- Author: Ben Faber
Update on invasive shot hole borers: Online training now available
By Sabrina Drill, Natural Resources Advisor, UCCE Ventura
Invasive shot hole borers (ISHB) are a pest and disease complex potentially affecting over 200 tree species, but posing a strong risk to box elders, sycamores, and other riparian and urban trees, as well as being a nuisance pest for avocado. The beetles have also been shown to attack a wide variety of common and less common ornamental species. For a complete host list, visit https://ucanr.edu/sites/pshb/overview/SHB_Reproductive_Hosts/. The tiny beetles burrow into the trunks and branches of trees and create galleries where they cultivate a fungus that utilizes the trees own circulatory system, harming and in some cases killing the tree. We know the beetle can reproduce in over 60 species of trees, and they have devasted natural riparian areas, though we are beginning to see recovery of some infestations. Currently, the most effective management method is to remove infested wood, sometimes entire trees, and chip what is removed to minus 1”.

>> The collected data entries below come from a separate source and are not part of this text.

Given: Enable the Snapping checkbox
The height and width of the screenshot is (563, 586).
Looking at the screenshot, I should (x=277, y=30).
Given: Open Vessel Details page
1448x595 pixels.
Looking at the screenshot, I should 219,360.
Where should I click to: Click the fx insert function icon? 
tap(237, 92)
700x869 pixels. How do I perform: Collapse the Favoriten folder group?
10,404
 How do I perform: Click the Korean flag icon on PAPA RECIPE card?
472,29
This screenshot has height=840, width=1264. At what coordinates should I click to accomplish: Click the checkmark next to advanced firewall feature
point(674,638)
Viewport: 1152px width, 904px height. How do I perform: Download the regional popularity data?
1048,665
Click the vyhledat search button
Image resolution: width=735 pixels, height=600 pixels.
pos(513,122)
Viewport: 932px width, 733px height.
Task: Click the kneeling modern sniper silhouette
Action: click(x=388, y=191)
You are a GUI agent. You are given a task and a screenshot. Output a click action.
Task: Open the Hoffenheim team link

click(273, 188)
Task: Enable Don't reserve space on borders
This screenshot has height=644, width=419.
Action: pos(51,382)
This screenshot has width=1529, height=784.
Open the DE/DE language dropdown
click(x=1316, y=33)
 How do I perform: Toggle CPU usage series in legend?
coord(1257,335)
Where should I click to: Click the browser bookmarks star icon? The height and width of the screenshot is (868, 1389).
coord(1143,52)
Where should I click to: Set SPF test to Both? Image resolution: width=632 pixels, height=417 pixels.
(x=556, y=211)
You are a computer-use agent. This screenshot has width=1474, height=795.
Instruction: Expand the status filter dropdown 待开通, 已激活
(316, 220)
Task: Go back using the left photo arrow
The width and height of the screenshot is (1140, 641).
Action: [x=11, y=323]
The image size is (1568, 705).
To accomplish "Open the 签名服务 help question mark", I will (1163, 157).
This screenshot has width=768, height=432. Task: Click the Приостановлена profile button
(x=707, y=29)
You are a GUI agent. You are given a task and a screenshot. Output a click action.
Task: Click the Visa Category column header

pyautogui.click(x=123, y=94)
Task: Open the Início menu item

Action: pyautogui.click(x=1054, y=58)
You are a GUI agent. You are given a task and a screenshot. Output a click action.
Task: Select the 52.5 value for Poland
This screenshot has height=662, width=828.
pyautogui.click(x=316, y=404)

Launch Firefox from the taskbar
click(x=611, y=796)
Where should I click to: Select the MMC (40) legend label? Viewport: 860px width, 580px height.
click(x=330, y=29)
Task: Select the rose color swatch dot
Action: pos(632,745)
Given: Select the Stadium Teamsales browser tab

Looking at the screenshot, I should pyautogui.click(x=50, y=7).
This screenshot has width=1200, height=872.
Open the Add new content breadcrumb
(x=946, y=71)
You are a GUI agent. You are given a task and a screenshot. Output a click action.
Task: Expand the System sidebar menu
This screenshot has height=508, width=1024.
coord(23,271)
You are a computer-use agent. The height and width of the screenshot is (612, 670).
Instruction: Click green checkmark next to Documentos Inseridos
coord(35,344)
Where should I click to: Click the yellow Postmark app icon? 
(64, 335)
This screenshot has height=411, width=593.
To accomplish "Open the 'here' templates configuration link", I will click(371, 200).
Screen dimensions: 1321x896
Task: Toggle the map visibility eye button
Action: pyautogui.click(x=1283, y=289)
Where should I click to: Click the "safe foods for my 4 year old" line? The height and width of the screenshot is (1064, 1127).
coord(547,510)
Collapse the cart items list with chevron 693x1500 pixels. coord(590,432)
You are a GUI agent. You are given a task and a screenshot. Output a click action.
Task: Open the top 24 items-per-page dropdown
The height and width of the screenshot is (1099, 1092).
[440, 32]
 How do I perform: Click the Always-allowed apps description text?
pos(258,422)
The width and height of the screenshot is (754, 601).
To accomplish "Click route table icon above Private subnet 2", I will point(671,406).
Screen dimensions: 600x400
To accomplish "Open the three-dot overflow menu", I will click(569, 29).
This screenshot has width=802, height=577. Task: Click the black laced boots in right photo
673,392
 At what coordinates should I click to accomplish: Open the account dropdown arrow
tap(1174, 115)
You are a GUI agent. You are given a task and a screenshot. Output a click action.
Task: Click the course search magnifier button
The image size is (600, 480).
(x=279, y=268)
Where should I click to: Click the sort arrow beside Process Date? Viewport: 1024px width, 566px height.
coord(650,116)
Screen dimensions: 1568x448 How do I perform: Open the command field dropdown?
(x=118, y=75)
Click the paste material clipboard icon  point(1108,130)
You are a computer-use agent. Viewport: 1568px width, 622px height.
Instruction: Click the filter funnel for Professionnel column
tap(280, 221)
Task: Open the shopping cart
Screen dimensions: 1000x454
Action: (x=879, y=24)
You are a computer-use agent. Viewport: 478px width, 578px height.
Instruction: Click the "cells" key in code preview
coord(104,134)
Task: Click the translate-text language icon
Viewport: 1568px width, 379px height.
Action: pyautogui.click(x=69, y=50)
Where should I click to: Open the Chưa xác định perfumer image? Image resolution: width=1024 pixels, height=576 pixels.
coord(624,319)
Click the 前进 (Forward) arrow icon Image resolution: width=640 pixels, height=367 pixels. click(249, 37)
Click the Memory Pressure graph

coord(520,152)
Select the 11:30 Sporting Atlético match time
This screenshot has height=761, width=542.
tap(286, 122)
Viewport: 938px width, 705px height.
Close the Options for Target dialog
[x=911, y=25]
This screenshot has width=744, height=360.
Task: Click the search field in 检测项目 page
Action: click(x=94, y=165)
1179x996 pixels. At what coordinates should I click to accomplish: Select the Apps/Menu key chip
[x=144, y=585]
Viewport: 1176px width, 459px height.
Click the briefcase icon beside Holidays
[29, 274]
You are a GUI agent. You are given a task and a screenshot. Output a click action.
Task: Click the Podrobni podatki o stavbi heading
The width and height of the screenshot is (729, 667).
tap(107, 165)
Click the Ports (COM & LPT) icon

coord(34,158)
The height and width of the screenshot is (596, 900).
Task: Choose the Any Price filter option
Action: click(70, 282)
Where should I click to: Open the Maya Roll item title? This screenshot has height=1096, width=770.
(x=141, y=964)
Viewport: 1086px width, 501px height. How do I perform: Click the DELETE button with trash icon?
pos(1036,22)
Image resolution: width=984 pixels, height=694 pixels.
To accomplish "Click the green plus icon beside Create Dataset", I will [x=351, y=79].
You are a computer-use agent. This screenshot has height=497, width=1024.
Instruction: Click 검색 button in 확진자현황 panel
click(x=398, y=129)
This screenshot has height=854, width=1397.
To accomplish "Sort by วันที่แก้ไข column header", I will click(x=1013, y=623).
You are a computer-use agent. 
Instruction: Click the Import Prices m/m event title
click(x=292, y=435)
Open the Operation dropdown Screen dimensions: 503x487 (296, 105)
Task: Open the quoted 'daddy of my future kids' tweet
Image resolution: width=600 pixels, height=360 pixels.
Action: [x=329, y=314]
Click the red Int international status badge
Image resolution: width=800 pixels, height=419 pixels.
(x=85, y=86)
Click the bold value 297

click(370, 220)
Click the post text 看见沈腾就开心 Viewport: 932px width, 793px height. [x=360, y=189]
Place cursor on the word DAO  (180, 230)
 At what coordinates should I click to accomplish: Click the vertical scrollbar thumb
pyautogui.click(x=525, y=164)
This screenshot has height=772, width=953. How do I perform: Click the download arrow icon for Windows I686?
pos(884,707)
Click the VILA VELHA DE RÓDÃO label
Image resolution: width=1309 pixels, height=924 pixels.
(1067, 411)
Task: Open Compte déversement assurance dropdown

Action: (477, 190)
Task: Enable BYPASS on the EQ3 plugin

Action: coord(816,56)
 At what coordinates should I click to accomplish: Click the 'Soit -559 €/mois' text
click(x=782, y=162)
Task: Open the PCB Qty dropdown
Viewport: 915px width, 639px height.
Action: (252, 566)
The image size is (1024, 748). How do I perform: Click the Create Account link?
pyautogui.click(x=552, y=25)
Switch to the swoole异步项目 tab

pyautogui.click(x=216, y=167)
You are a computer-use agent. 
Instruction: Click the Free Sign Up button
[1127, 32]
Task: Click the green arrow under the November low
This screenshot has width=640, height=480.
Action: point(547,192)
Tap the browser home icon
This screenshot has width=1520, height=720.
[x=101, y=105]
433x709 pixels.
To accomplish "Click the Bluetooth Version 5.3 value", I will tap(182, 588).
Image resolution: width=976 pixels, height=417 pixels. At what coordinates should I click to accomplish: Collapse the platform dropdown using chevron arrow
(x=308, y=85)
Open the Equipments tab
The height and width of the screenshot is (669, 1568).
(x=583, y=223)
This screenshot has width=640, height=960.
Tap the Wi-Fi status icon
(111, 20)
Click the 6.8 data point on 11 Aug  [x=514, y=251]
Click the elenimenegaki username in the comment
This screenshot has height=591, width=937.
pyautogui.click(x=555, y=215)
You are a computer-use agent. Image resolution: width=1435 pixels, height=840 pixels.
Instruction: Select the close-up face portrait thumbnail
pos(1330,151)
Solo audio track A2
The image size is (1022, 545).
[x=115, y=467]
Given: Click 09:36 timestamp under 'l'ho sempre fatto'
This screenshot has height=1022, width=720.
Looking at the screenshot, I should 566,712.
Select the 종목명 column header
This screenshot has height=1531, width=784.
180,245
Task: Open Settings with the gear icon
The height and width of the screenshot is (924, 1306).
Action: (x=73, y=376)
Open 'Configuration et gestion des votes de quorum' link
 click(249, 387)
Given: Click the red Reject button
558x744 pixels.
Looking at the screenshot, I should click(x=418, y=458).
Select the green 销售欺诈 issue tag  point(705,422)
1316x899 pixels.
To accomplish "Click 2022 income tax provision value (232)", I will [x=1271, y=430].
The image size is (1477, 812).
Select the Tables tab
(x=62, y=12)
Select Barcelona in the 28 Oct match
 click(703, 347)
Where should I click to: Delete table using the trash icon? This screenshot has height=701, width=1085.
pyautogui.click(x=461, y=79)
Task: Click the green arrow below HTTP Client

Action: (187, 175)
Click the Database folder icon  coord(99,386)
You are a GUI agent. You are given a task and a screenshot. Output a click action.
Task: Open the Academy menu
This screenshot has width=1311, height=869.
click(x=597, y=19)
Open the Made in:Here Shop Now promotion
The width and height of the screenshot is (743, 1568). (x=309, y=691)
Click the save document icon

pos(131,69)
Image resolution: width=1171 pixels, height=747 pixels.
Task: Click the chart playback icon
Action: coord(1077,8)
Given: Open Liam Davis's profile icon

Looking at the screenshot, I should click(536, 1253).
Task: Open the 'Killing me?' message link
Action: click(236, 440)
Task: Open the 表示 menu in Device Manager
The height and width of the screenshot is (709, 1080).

ISHB are now firmly established in Ventura County, with finds throughout the Santa Clara River Valley in traps from South Mountain to Toland Park in Santa Paula, and several infested box elder and sycamores in Meiner's Oaks and Ojai. It appears not to have crossed into the county in the south, but there are still active infestations in western Los Angeles County.
Personnel from UC ANR, CDFA, the Ventura County Agricultural Commissioner, and the US Forest Service have taken lead roles in developing a statewide ISHB action plan for the California Invasive Species Advisory Committee, with an initial investment of $5 million to work on controlling the pest. Plan elements include research in the ecology and control of the pest, including work to develop biocontrol; an early detection and surveillance program; addressing green waste and other pathways of spread, and outreach and education.
In terms of education and outreach, an area where Cooperative Extension in Ventura, LA, Orange, and San Diego counties have led, we're excited to announce the release of a new on-line training course. Available through our website, https://ucanr.edu/sites/pshb/, the course is actually served by the eXtension on-line learning platform (and users will need to create a free account). The course consists of 4 chapters including history and impacts, biology, symptoms and look-alike pests, and monitoring and management. While it can't fully replace a field training, it can be a good way to familiarize new staff to the issues.